David gegen Goliath

Faire Koexistenz zwischen Online- und Offline-Handel

von - 30.04.2019
Ortlieb
Foto: Cineberg / shutterstock.com
Im Spannungsfeld der Vertriebskanäle geht Fahrradgepäck-Profi Ortlieb einen eigenen Weg. Die Produkte sind nur direkt oder bei spezifisch ausgewählten Fachhändlern erhältlich.
Martin Esslinger
Martin Esslinger: Mitglied der Geschäftsleitung bei Ortlieb
(Quelle: Ortlieb )
Bislang durften nur Händler mit sta­tionärer Fläche die Produkte des fränkischen Fahrradtaschenherstellers Ortlieb auch online verkaufen. 2019 öffnet sich die Premium-Marke für Fahrradgepäck auch reinen Online-Händlern.
Martin Esslinger, Mitglied der Geschäftsleitung, erklärt im Interview, warum er seine Vertriebskanäle so scharf überwacht, ausgewählten Online-Pure-Playern künftig eine Chance geben will und Amazon immer noch auf Abstand hält.
com! professional: Herr Esslinger, Sie sind eine der wenigen Marken in Deutschland, die auf selektiven Vertrieb setzen und so versuchen, ­Ihre Ware von Online-Marktplätzen wie Amazon fernzuhalten. Warum ist Ihnen das so wichtig?
Martin Esslinger: Im heutigen Markt­umfeld, wo wir den starken Channel-Shift hin zum Online-Shopping haben, ist es uns wichtig, die Markenhoheit in der Hand zu behalten. Wir wollen klar definieren können, wie unsere Marke im europäischen Kontext vertrieben und präsentiert wird. Und wir haben ein qualitativ hochwertiges Produkt, das sehr beratungsintensiv ist. Wenn etwa unsere Tragesysteme nicht fachgerecht montiert werden, können sie unter Umständen in die Speichen geraten. Da ist also wirklich ein Risiko dahinter, wenn das Händler verkaufen, die ihre Kunden nicht beraten können und sich mit dem Thema nicht auskennen. Außerdem sind wir ein Nischen-Premiumanbieter und müssen darum sicherstellen, dass unsere USPs im Markt und beim Endverbraucher ankommen. Ein selektiver Vertrieb erlaubt uns, eine markengerechte Präsentation online und offline zu gewährleisten und gleichzeitig unsere Vertriebsstrategie in Übereinstimmung mit unserem Markenversprechen zu gestalten.
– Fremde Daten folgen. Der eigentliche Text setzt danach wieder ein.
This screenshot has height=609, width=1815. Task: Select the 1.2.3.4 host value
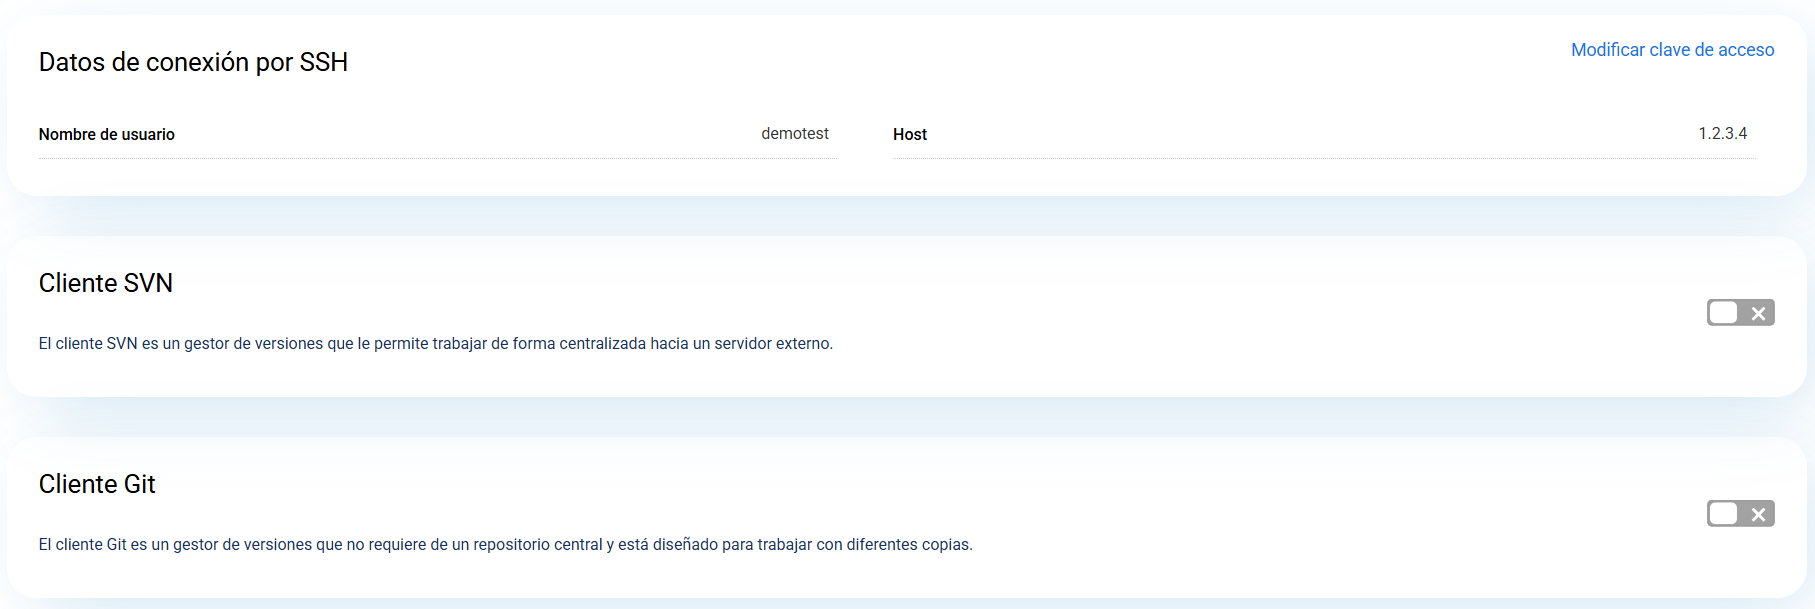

com! professional: Sie haben aber doch auch als Marke bei Amazon die Möglichkeit, Ihre Produkte in aller Ausführlichkeit zu präsentieren und Ihren Auftritt genau zu steuern. Warum lehnen Sie das so ab?
Esslinger: Wir haben nichts gegen Amazon an sich. Aber wenn Sie sagen, Sie ­arbeiten jetzt mit Amazon zusammen und dafür halten die uns die Plattform sauber, begeben Sie sich auf sehr dünnes Eis. Das ist rein rechtlich schon gar nicht möglich. Zudem gehen auf den Plattformen die klaren Verantwortlichkeiten unter. Kunden wissen nicht, bei wem sie bestellt ­haben und an wen sie sich im Fall von Problemen wenden können. Und rufen Sie mal bei der Amazon-Kundenhotline an und lassen Sie sich zu einem Ortlieb-Produkt beraten. Das funktioniert nicht. Und mit neuen Technologien wie dem sprachbasierten Einkauf wird die Lage noch dramatischer. Wenn wir da unser Markenversprechen nicht kommuniziert bekommen und unsere Markenhoheit nicht klar definieren können, kommen wir langfristig unter die Räder. Wir wollen tatsächlich auch bewusst den Fachhandel stärken. Wenn sich der Markt nur noch auf Plattformen konzentriert, entsteht eine Marktmacht, die wir als Endverbraucher alle nicht wollen.